Pot Roast with Cauliflower

Pot Roast with Cauliflower


2 1/2 pounds chuck (trimmed and cut into 1 inch pieces)
2 tablespoons all-purpose flour
2 tablespoons olive oil
2 tablespoons tomato paste
1 clove garlic (sliced)
1 teaspoon salt
1/4 cup red wine
3 cups beef stock
2 tablespoons beef demi-glace
1 1/3 cups baby carrots (sliced into 1/2 inch pieces)
1 cup pearl onions (frozen)
2 cups baby potatoes (halved)
1 sprig fresh thyme
1 head cauliflower (trimmed and quartered)

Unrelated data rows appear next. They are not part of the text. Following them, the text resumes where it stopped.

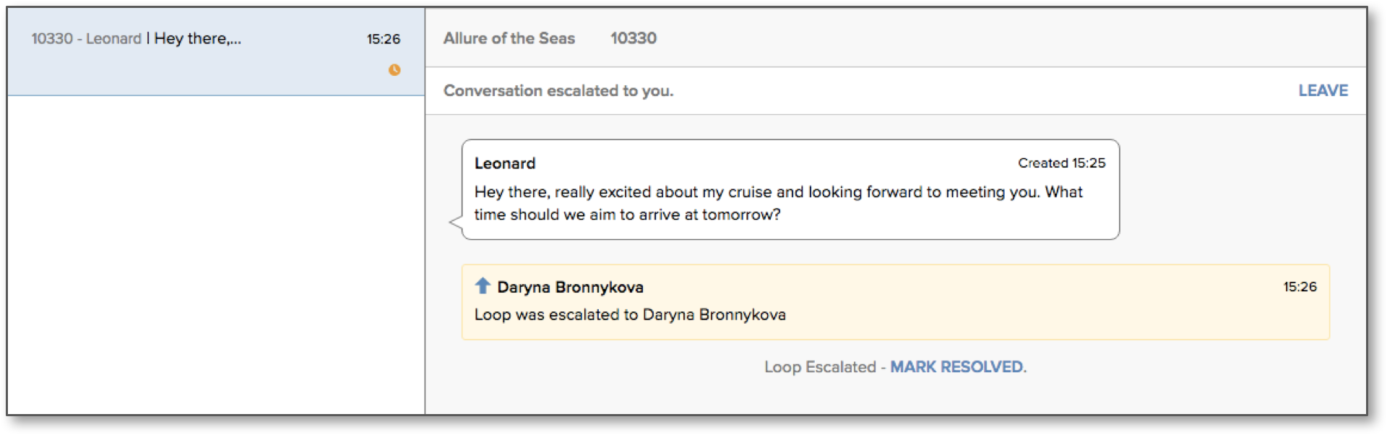1387x435 pixels.
Task: Select Leonard's message bubble
Action: [x=790, y=189]
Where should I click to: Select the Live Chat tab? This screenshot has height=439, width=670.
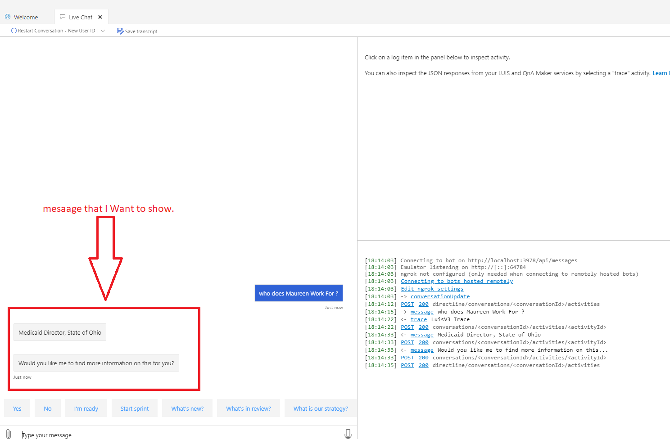81,17
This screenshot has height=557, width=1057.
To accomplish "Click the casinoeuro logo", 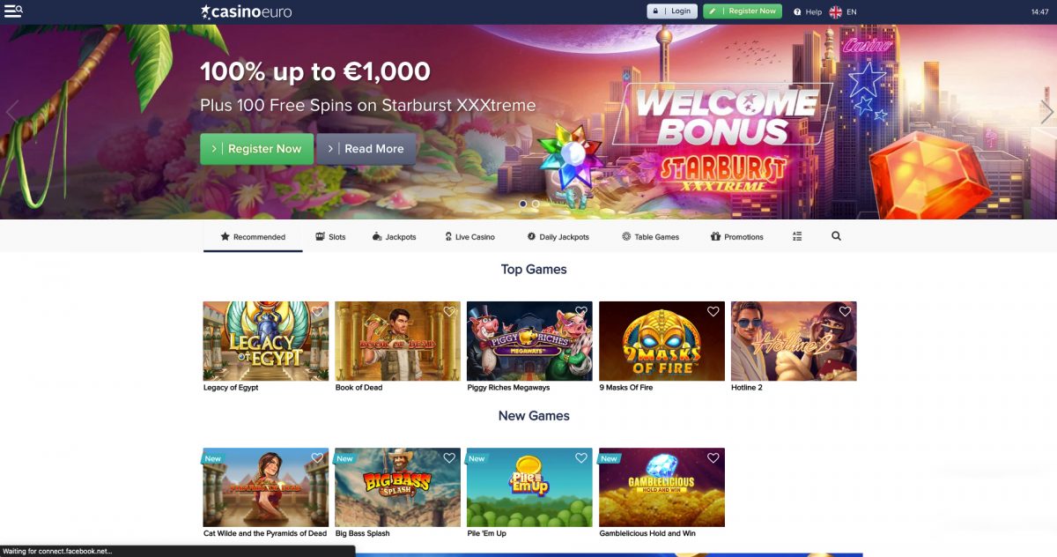I will (246, 11).
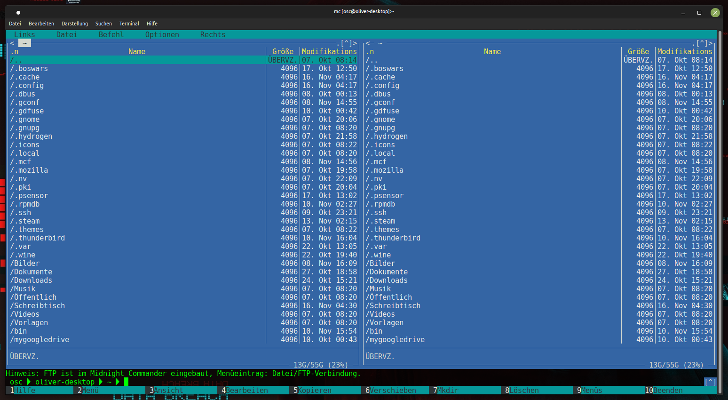Maximize the terminal window

699,13
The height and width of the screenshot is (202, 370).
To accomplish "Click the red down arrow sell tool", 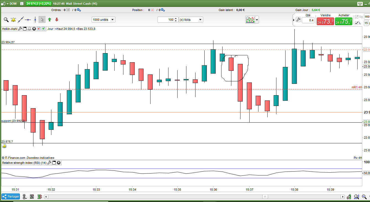I will coord(57,20).
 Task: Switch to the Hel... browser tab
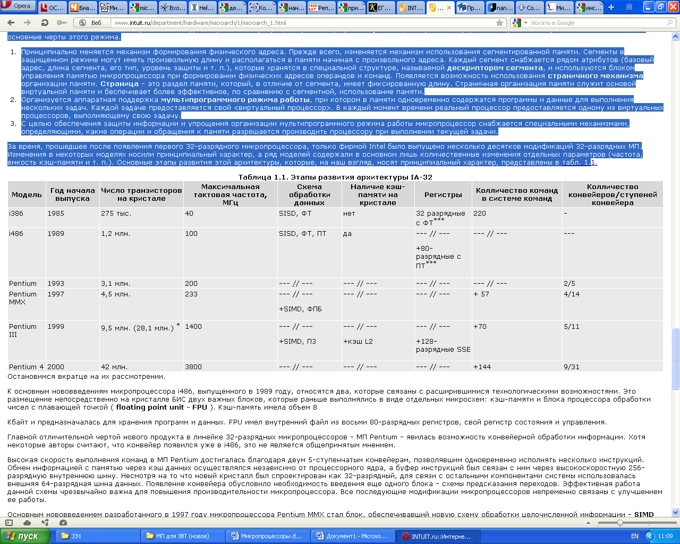point(202,7)
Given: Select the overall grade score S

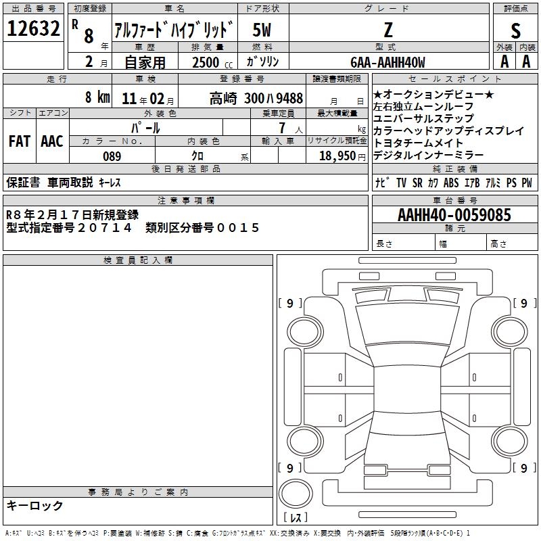Looking at the screenshot, I should [x=515, y=30].
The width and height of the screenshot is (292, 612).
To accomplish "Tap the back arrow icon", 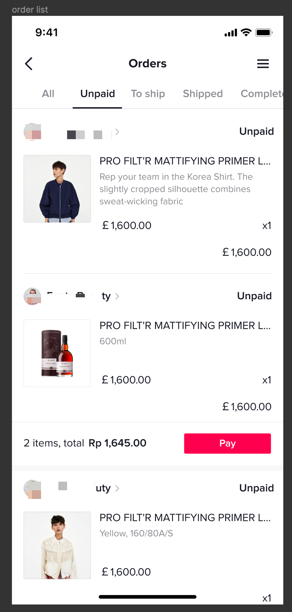I will tap(28, 64).
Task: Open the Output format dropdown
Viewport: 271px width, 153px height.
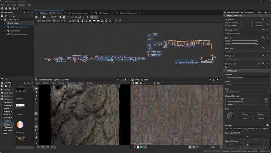Action: pos(247,33)
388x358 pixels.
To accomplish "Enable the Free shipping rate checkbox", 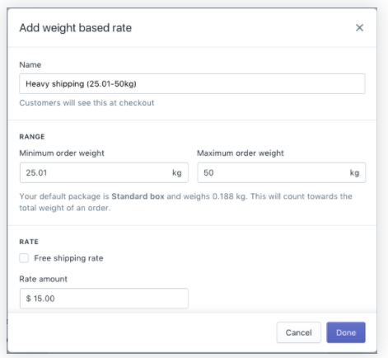I will point(24,258).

1Set KitchenAid® Multi-Cooker to Sear 450ºF and preheat.
2Add oil to Cooking Pot and heat for 1 minute. Coat beef with evenly with flour,and sear in oil in batches for 3-4 minutes, turning until browned on all sides.
3Add tomato paste, garlic and salt and stir until evenly coated.
4Set Multi-Cooker to Manual with the temperature set to 300 ºF. Add wine and deglaze by gently scraping the bottom of cooking pot. Add beef stock and demi-glace* and stir well.
5Add carrots, onions, potatoes and thyme. Cover and cook for 1-1/2 hours or until meat is fork tender. Add additional liquid if necessary.
6Place cauliflower on top of meat, cook covered for an additional 8-10 minutes or until just tender. Serve immediately.